◆ Your goal: Whenever a line in the entries below contains the string "Click", copy that line.

◆ Provided data:
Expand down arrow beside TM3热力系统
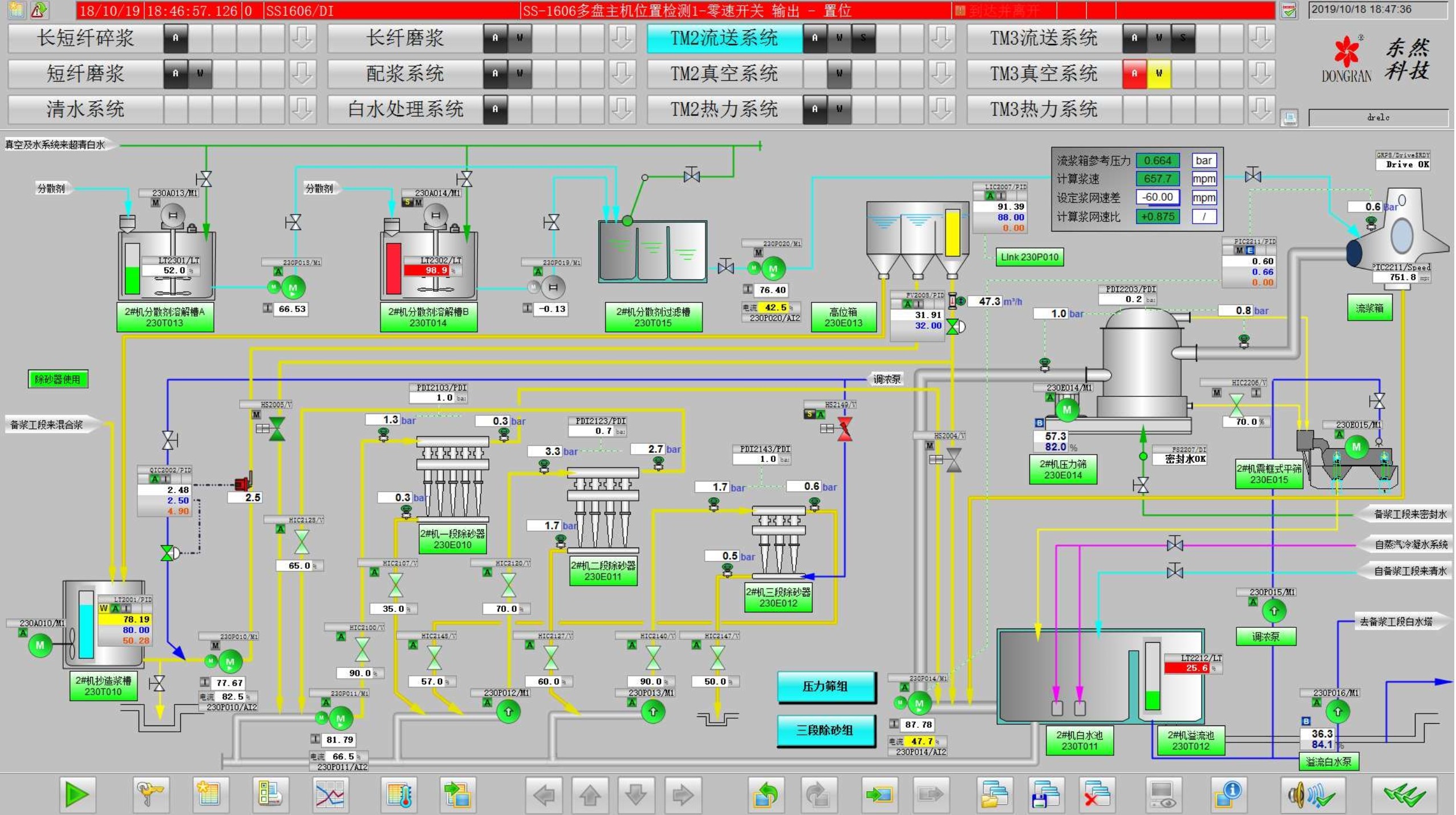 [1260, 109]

* * *

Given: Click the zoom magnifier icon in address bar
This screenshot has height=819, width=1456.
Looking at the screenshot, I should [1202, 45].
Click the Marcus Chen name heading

◆ Written answer:
Given: Click the zoom magnifier icon in address bar
Click the Marcus Chen name heading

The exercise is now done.